The most recent data shows invasive melanoma rates in New Zealand have started to decline while rates in Australia have plateaued.
Invasive melanoma is the deadliest form of skin cancer, which is capable of spreading to other parts of the body.
QIMR Berghofer Senior Scientist and Deputy Director Professor David Whiteman said the most recently available data from 2014/2015 showed about 50 in every 100,000 Australians were diagnosed with invasive melanoma, compared to about 47 out of every 100,000 New Zealanders.
“This is good news for New Zealand, with melanoma rates now dipping below those across the Tasman,” Professor Whiteman said.
“The main difference between the two countries is that in New Zealand rates have stabilised in people aged 60 to 79 years, whereas in Australia rates are still rising in this age group. Rates continue to rise for those aged 80 and over in both countries.”
Whiteman said the fact that rates in New Zealand and Australia were no longer increasing could be attributed to those countries taking more steps to implement community-wide skin cancer prevention programs.
However, Melanoma New Zealand Chief Executive Andrea Newland says there is more to be done.
The debate over which country has the highest incidence of melanoma is not a competition anyone wants to win, says Newland.
“Comparing results from different studies can be complex and can vary depending on the research methodology.

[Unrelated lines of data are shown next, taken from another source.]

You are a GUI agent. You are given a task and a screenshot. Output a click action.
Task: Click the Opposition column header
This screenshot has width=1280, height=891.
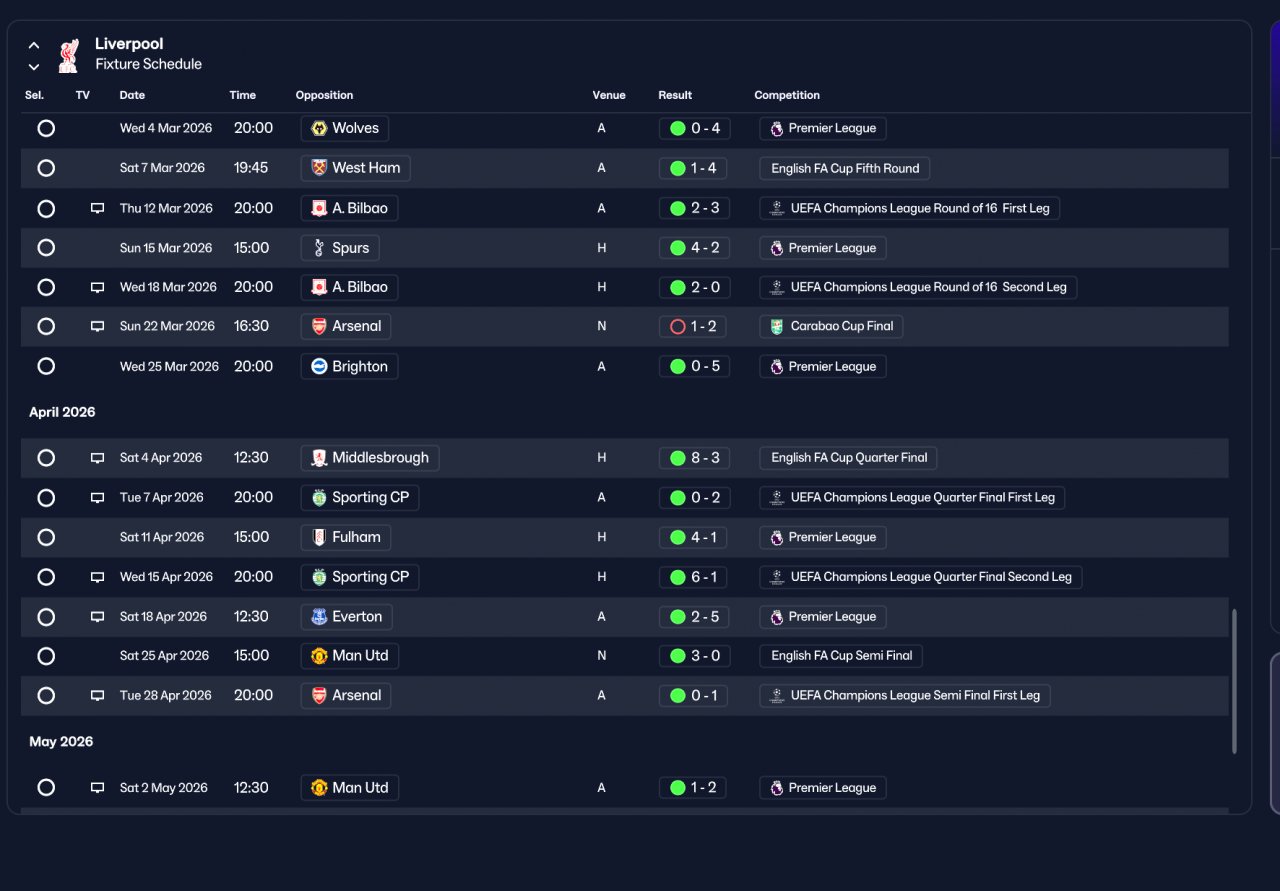point(324,95)
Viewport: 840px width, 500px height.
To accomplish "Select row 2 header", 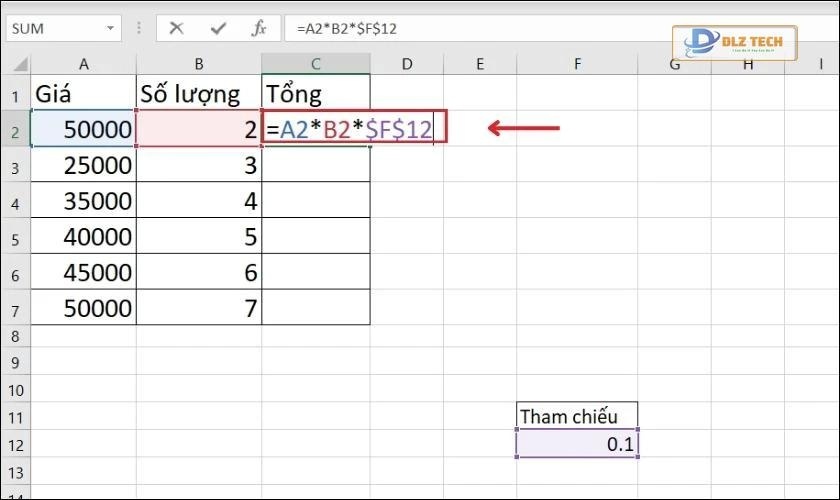I will click(x=15, y=129).
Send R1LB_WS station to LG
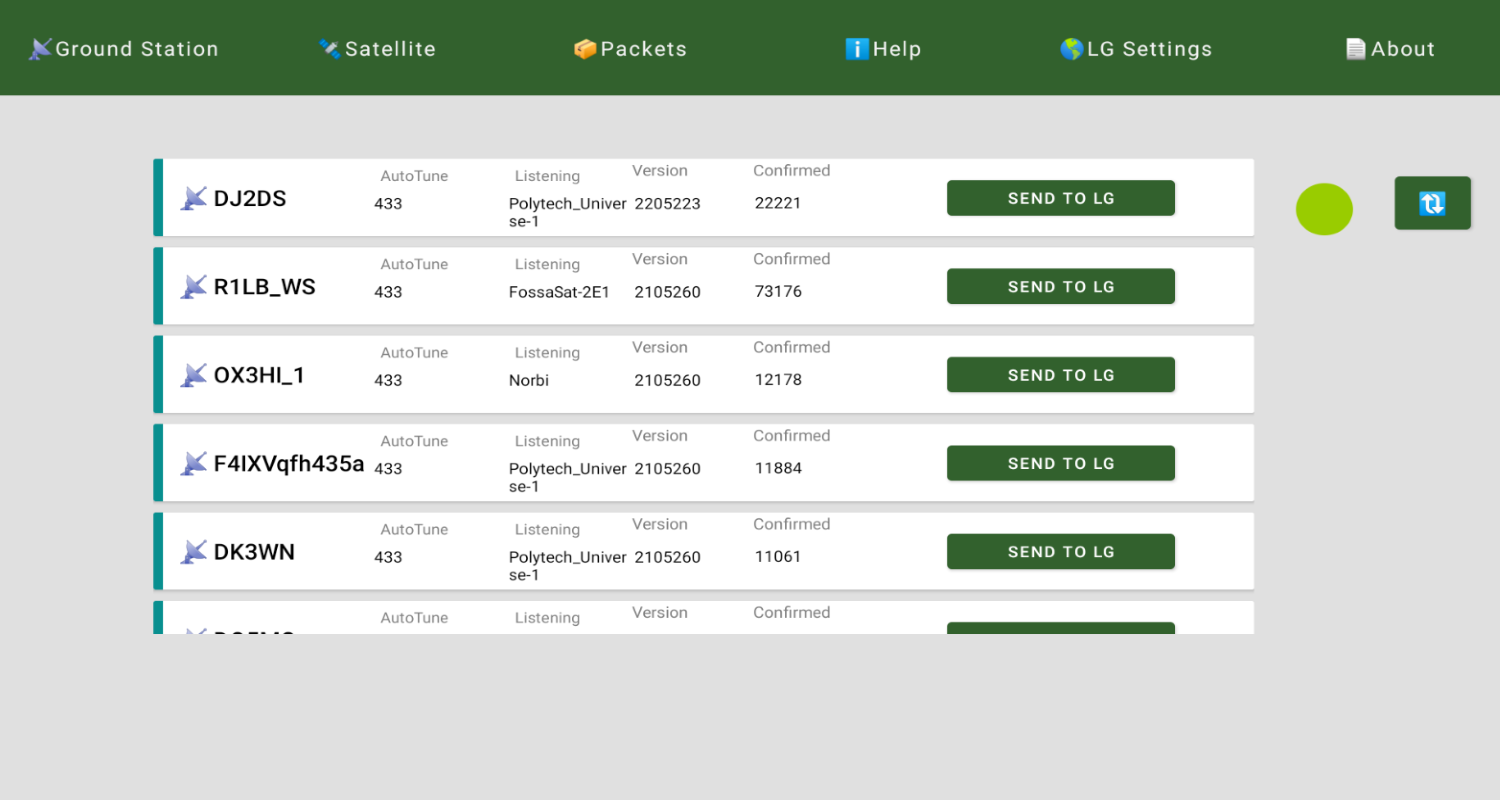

This latest study from the QIMR Berghofer Medical Research Institute shows that the difference in rates across the Tasman is marginal, and both Australia and New Zealand are still significantly and unacceptably higher than other parts of the world.
“So whatever way the statistics fall, the fact remains that New Zealanders still need to be vigilant about melanoma prevention and early detection through regular skin checks, and we need to also improve patients having the best access to high-quality clinical care.”